Que de théories n’a-t-on pas échafaudées sur la présence de la croix, comme objet de vénération, chez presque tous les peuples de l’ancien et du Nouveau-Monde ! Des écrivains catholiques ont protesté à juste titre, dans ces dernières années, contre la prétention d’attribuer une origine païenne à la croix des chrétiens, parce que des cultes antérieurs auraient eu des signes cruciformes dans leur symbolique. Mais il est juste d’opposer la même fin de non-recevoir aux tentatives faites pour chercher des infiltrations chrétiennes dans certains cultes étrangers, sous prétexte qu’ils possédaient le signe de la rédemption.

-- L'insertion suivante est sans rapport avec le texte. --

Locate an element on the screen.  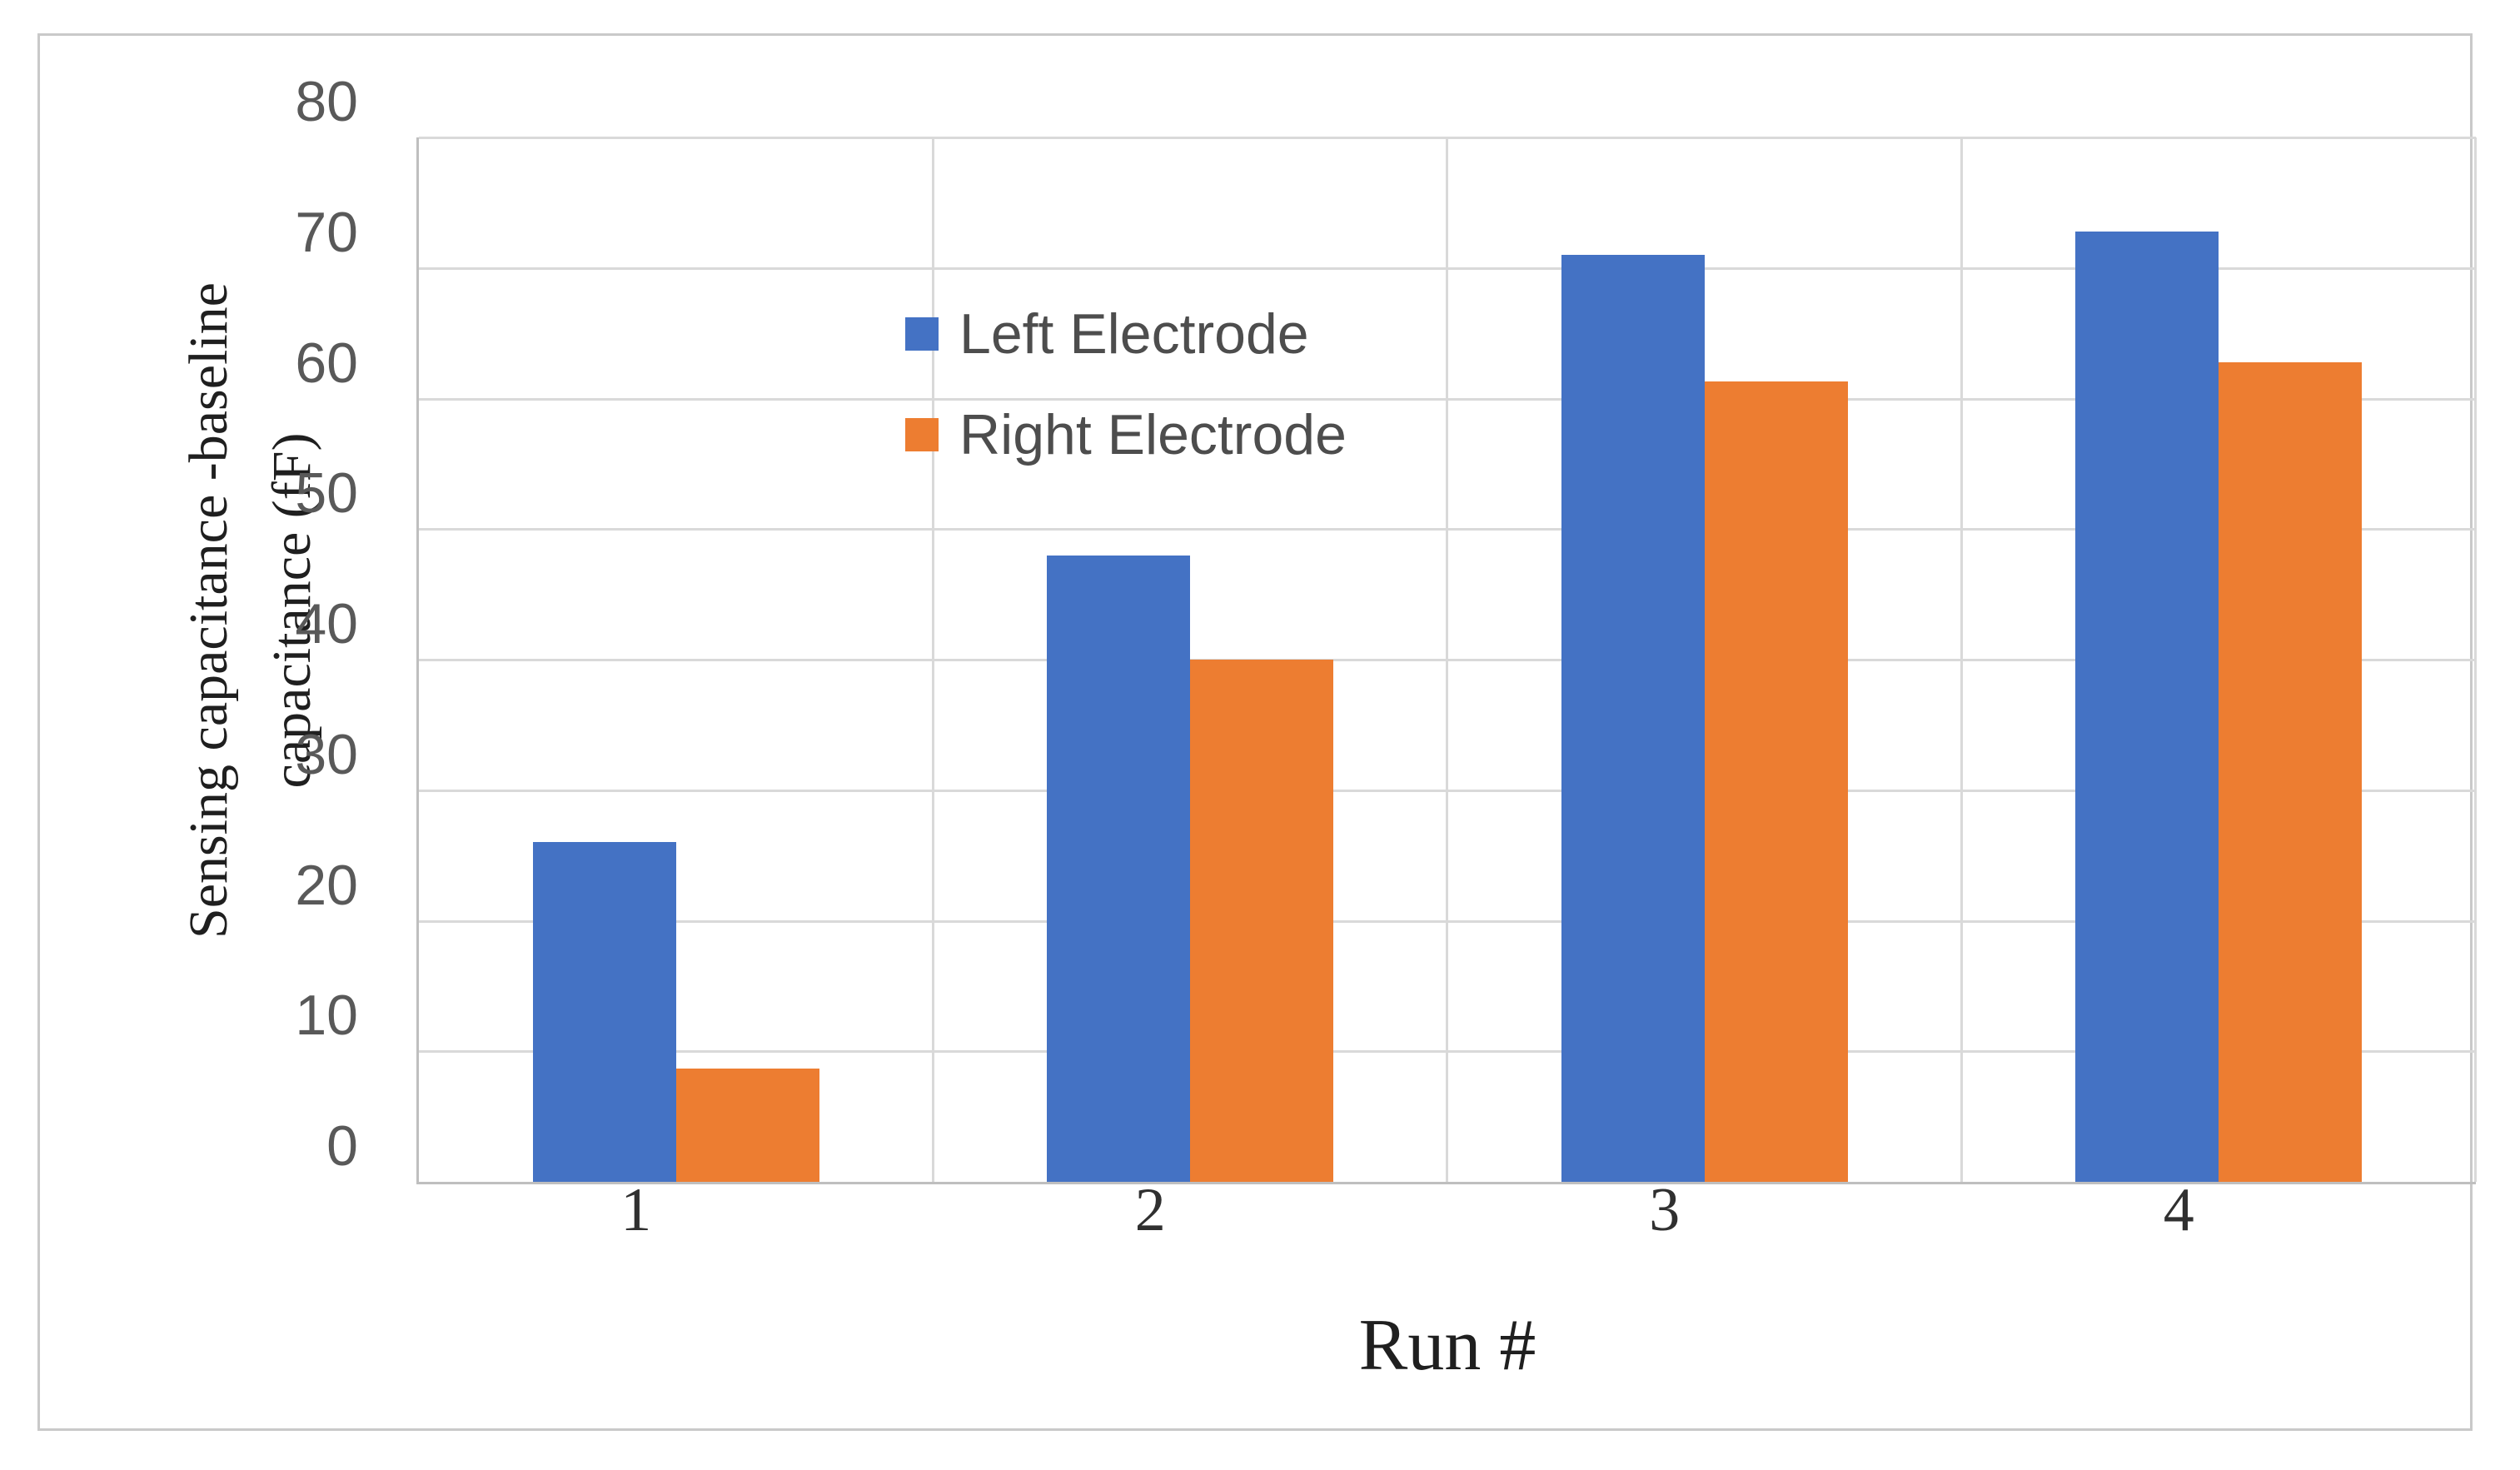
x-axis-line is located at coordinates (1447, 1183).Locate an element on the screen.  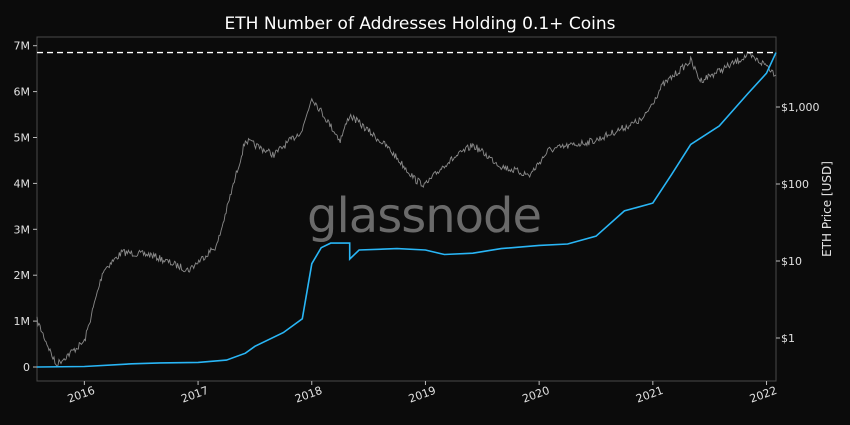
y-left-tick-label: 7M is located at coordinates (22, 46).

Quand les Espagnols s’emparèrent de l’Amérique centrale, ils trouvèrent dans les temples indigènes de vraies croix qui passaient pour le symbole, tantôt d’une divinité à la fois terrible et bienfaisante, Tlaloc, tantôt d’un héros civilisateur, blanc et barbu, Quetzacoatl, que la tradition faisait venir de l’est. Ils en conclurent que la croix avait été importée chez les Toltèques par des missions chrétiennes dont la trace s’était perdue et, comme il faut toujours que la légende se fixe sur un nom connu, ils en firent honneur à saint Thomas, l’apôtre légendaire de toutes les Indes[1]. Bien que cette thèse ait encore trouvé des défenseurs dans les

  1. Dans la célèbre stèle de Palenqué, on découvre un prêtre qui s’avance, avec urne offrande dans les bras, vers un oiseau perché sur une croix. Or il se trouve que sur une cornaline romaine des premiers siècles, reproduite par le père Garucci, on voit le bon pasteur, un agneau sur les épaules, se diriger vers une croix de forme patibulaire, sur laquelle se trouve également un oiseau. Cependant ici encore l’analogie n’est qu’à la surface. L’oiseau de la croix chrétienne est une colombe qui tient un rameau dans son bec, symbole bien connu de l’espérance. L’oiseau de la croix toltèque est une image de Quetzacoatl souvent représenté sous les traits d’un perroquet.